In addition to the ISS and Twins Study data, the team relied on DNA samples from 59 astronauts, as well as the comprehensive NASA GeneLab database of animal studies at the Ames Research Center. This open-source platform is the first of its kind to combine large amounts of data from various fields of biology (i.e. genomics, proteomics, metabolomics, and glycomics, collectively referred to as “omics”).
This data is typically used by researchers to characterize and quantify biological molecules like DNA, RNA, proteins, etc., as well as their systematic effects on the structures and functions of organisms. The GeneLab Analysis Working Group was also responsible for enlisting the help of scientists from all over the world to collaborate on this study and make the most out of its data.
The first clue that there might be a connection between mitochondria and spaceflight came from research involving rodents. Said Beheshti:
“When we started comparing the tissues from mice flown on separate space missions, we noticed that mitochondrial dysfunction kept popping up. Whether we were looking at problems in the eyes or in the liver, the same pathways related to mitochondria were the source of the problem.”
“This is a big step toward figuring out how our bodies can live healthily off-world. And the good news is, this is a problem we can already start to tackle. We can look at countermeasures and drugs we already use to deal with mitochondrial disorders on Earth to see how they might work in space, to start.”

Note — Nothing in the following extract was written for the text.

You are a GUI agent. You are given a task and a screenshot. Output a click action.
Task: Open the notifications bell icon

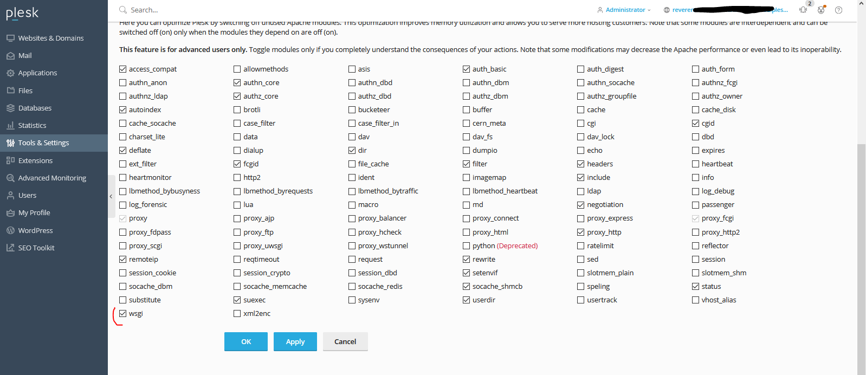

This data was supported by the results of the Twins Study, which identified changes in Scott Kelly’s immune system after he spent a year in space aboard the ISS. Blood and urine samples provided by dozens of astronauts showed further evidence that various types of cells underwent changes that were attributable to altered mitochondrial activity.
Studies such as these are critical to understanding the effects low gravity has on everything from circadian rhythms to cardiovascular alterations. With these latest results, biomedical researchers may finally have a starting point for designing possible treatments and mitigation strategies. They will also play a significant role in the burgeoning field of space biology research, which looks at everything from astronaut health to plant and animal health.
Combined with research that examines the effects of radiation, confined spaces, and other factors affecting physical and psychological health, these studies are essential to NASA’s plans to send astronauts back to the Moon and to Mars in this decade and the next. They are also essential to the many, many plans that call for extended missions to deep space.
The study that describes their findings, which were recently published in the journal Cell, was the result of collaborative work performed by researcher from Queens University Belfast, the Children’s Hospital of Philadelphia’s Center for Mitochondrial and Epigenomic Medicine, NASA’s Ames Research Center and Johnson Space Center, and multiple universities and medical research hospitals.